▶ [Exercise aim] Transcribe only the lines in the data below falling between the line with "Project Blogs (36, 2483)" and the line with "Mai látogatók: (315, 2418)", including those two lines, and leave out any picture.

── Data to examine

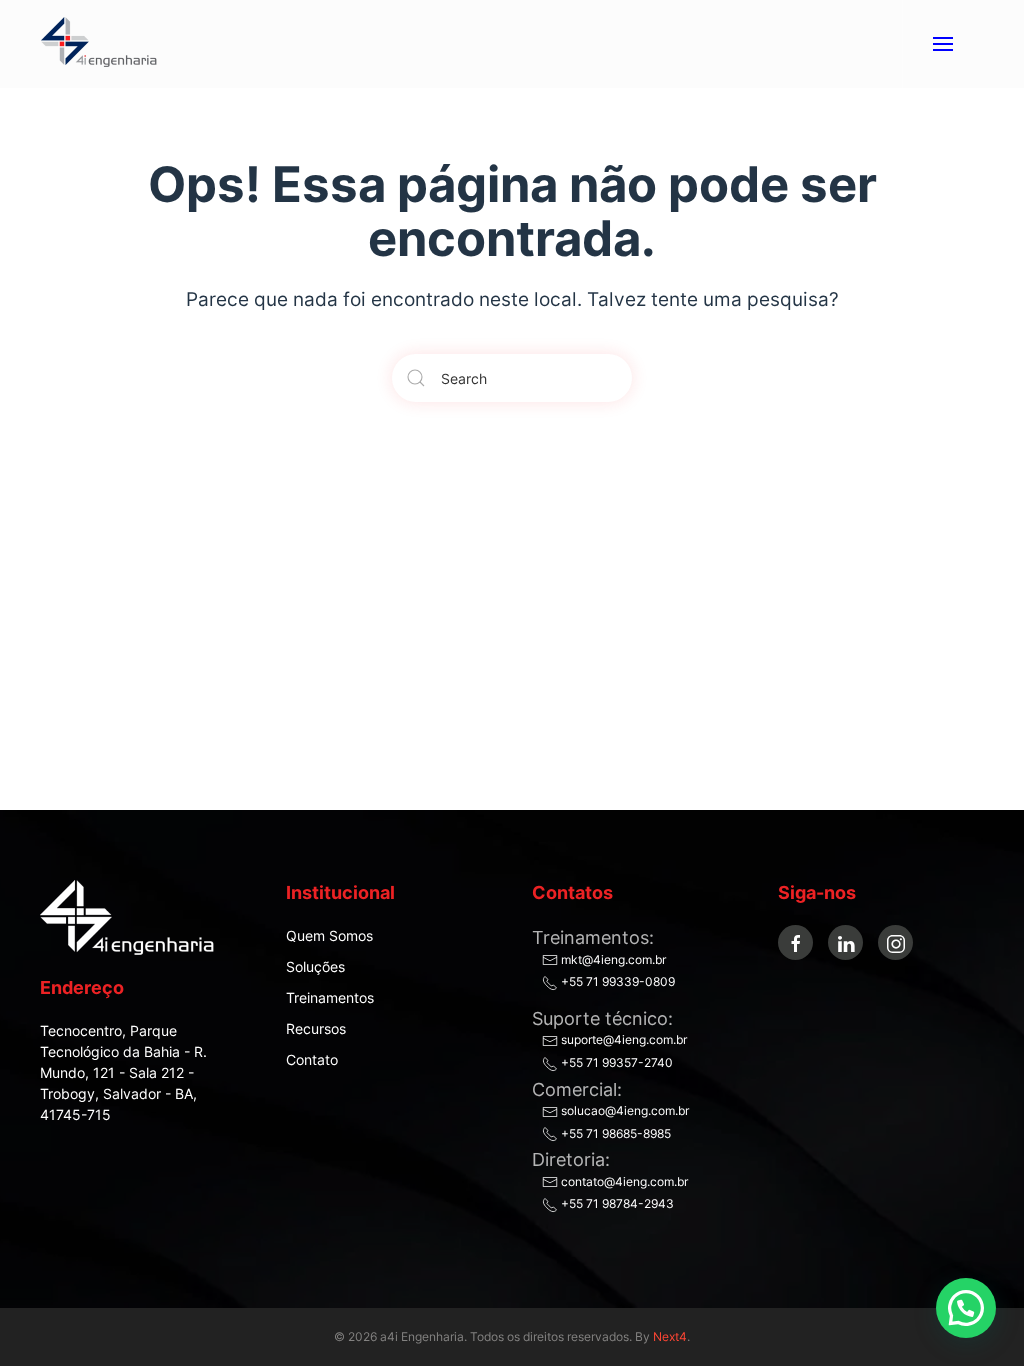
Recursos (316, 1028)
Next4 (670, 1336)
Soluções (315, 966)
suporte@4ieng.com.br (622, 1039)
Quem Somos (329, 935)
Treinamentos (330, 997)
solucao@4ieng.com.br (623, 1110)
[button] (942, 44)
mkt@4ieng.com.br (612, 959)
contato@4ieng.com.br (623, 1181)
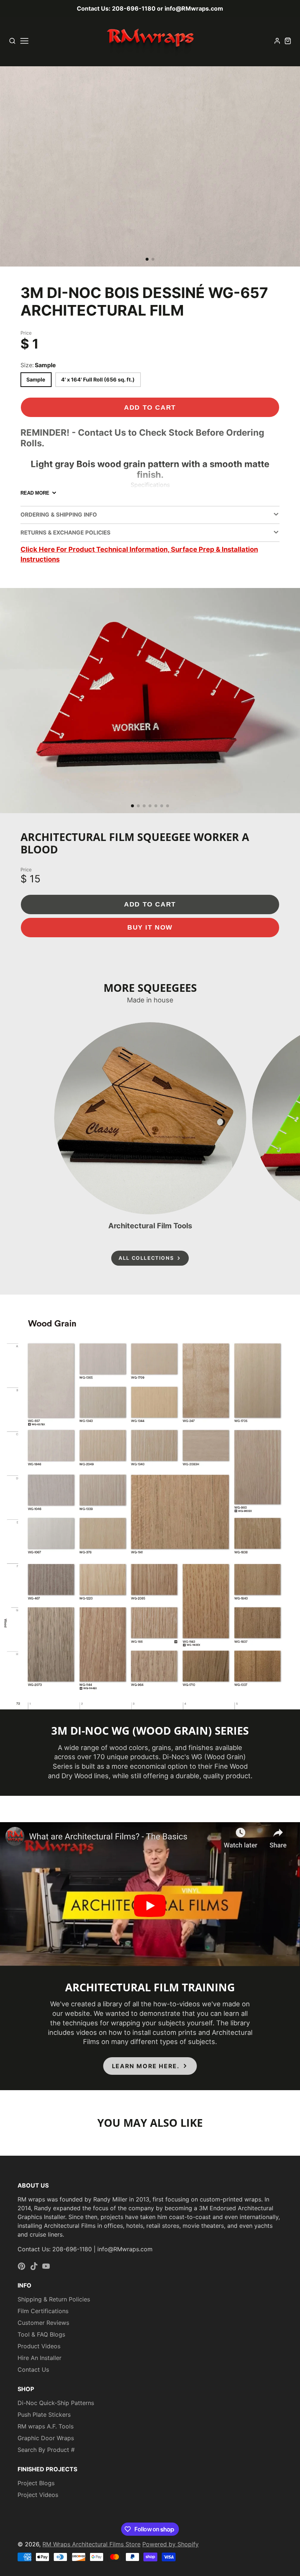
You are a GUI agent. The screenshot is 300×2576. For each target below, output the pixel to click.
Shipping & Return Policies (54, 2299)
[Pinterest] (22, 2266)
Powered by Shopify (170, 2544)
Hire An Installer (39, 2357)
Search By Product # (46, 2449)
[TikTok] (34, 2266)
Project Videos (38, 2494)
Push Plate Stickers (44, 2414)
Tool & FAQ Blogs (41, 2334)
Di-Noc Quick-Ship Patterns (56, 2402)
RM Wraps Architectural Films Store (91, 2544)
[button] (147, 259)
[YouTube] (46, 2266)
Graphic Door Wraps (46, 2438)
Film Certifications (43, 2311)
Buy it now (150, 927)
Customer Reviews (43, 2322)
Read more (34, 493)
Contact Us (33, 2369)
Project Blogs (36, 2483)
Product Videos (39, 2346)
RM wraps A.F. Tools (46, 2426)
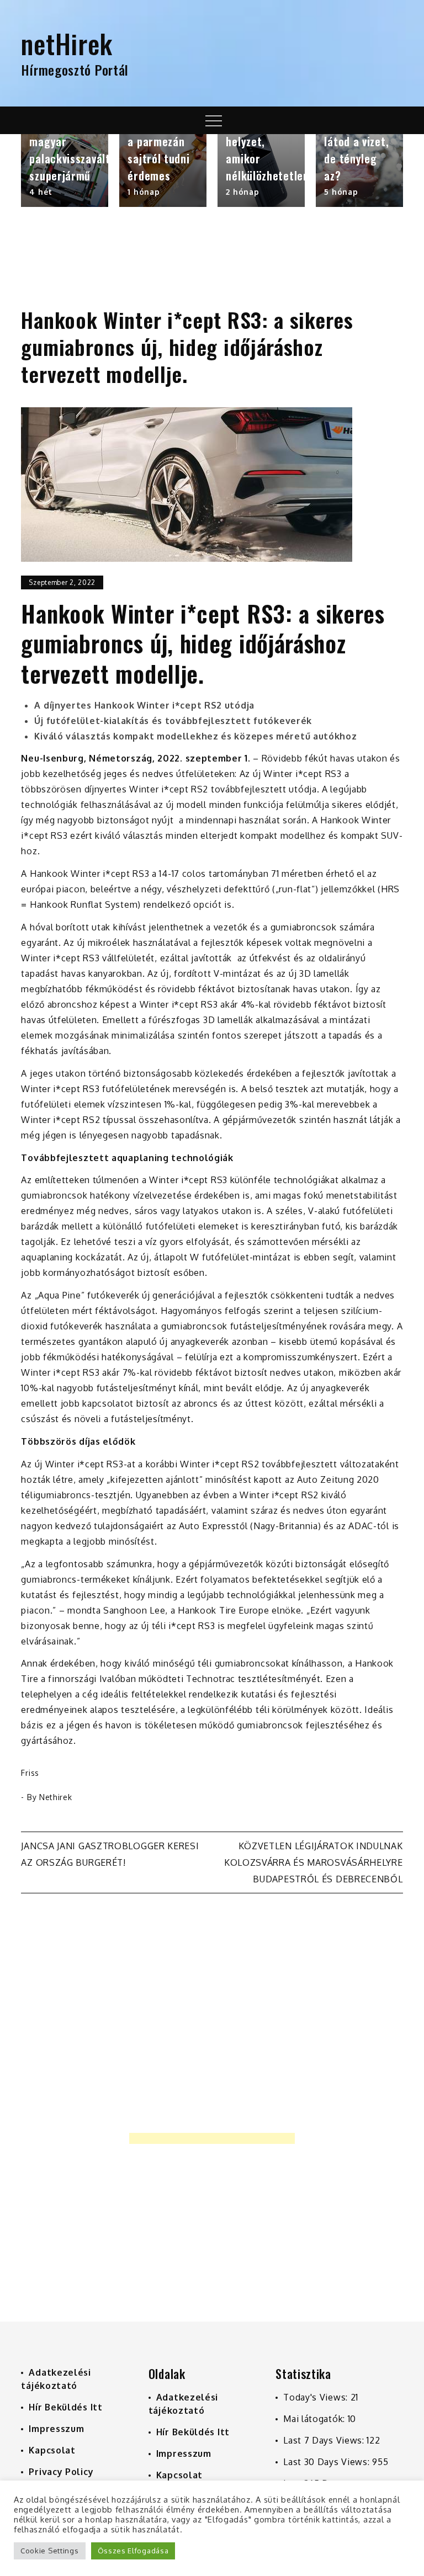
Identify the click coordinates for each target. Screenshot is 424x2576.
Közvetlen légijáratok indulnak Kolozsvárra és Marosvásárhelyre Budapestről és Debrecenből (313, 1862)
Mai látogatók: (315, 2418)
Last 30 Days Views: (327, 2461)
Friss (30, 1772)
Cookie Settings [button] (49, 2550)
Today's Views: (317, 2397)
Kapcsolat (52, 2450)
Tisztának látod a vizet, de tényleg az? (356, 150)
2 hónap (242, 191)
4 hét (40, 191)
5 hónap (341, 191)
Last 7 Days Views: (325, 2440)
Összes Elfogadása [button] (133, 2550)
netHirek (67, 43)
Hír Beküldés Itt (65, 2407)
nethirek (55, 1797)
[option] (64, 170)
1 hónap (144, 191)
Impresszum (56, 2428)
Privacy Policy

────
── Data to examine

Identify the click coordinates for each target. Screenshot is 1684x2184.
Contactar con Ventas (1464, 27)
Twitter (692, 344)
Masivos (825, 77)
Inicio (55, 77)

────

▶ [Answer space]
Project Blogs (36, 2483)
Product Videos (39, 2346)
RM wraps A.F. Tools (46, 2426)
Identify the click coordinates for each target. Screenshot is 424x2576.
Közvetlen légijáratok indulnak Kolozsvárra és Marosvásárhelyre Budapestről és Debrecenből (313, 1862)
Mai látogatók: (315, 2418)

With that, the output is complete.